The Genres: Portraiture featuring Hope Gangloff is organized by the Eli and Edythe Broad Art Museum at Michigan State University and curated by Alison Gass, Curator of Contemporary Art. Support for this exhibition is provided by the MSU Broad’s general exhibitions fund.
About the Exhibition
The MSU Broad is unique among contemporary art museums in that, while dedicated to international contemporary art, it has also inherited an extraordinary historical collection from the former Kresge Art Museum at MSU. Part of the MSU Broad’s mission is to show that collection as a means of contextualizing contemporary art within the language of art history, inspiring dialogues across the centuries and across regions.

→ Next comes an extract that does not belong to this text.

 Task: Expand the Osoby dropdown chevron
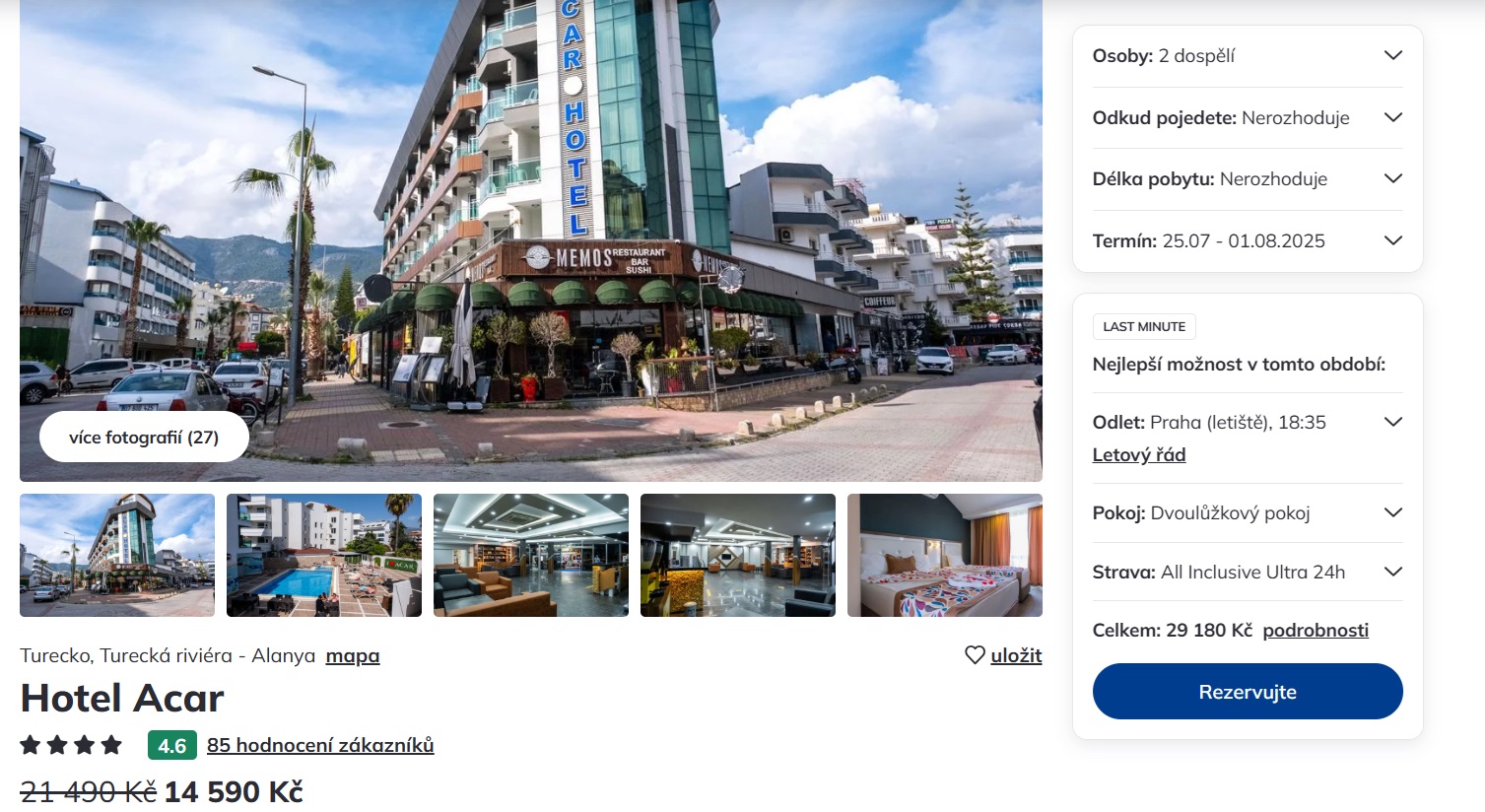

The Genres: Portraiture, Still-life, and Landscape not only exposes the MSU Broad community to emerging voices in the art world, it also allows us all to view the historical collection through radical new eyes.

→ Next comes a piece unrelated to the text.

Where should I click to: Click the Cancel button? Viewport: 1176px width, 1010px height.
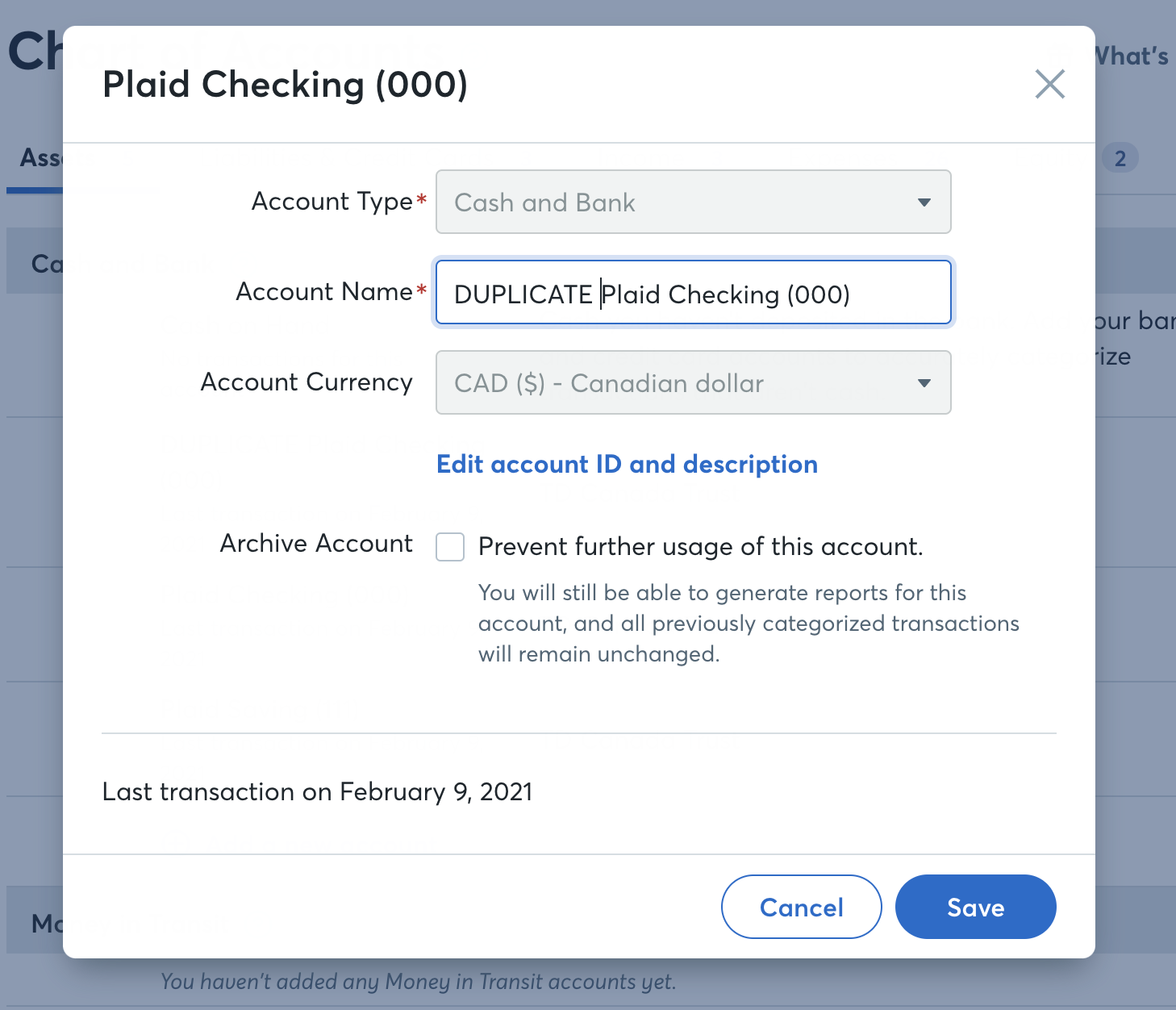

First in the series is Brooklyn-based artist, Hope Gangloff. Her paintings of Brooklyn bohemians, primarily her friends caught seemingly unaware in moments of leisure, borrow heavily from late 19th- and early 20th-century expressionists such as Van Gogh, Egon Schiele, Gustave Klimt, and Suzanne Valadon; creating a sympathetic link between the historic avant-garde and post-postmodern hipsterism. For her project at the MSU Broad, Gangloff will present 10 recent paintings entangled in a salon style hang with approximately twenty works from the collection. These will fill the walls from floor to ceiling in the museum’s dramatic Minskoff gallery. In addition, Gangloff will publically create an original wall mural on the thirty foot high slanted wall of the space. As a nod to the mixing of historical traditions of art viewing and art-making, Gangloff will scavenge vintage furniture stores and fill the gallery with nineteenth century style love seats and armchairs reminiscent of those in both her paintings and those of her modernist forebears. By transforming Zaha Hadid’s highly contemporary gallery space into a Parisian salon of sorts, Gangloff explores the concept of an exhibition itself as a form of conceptual installation.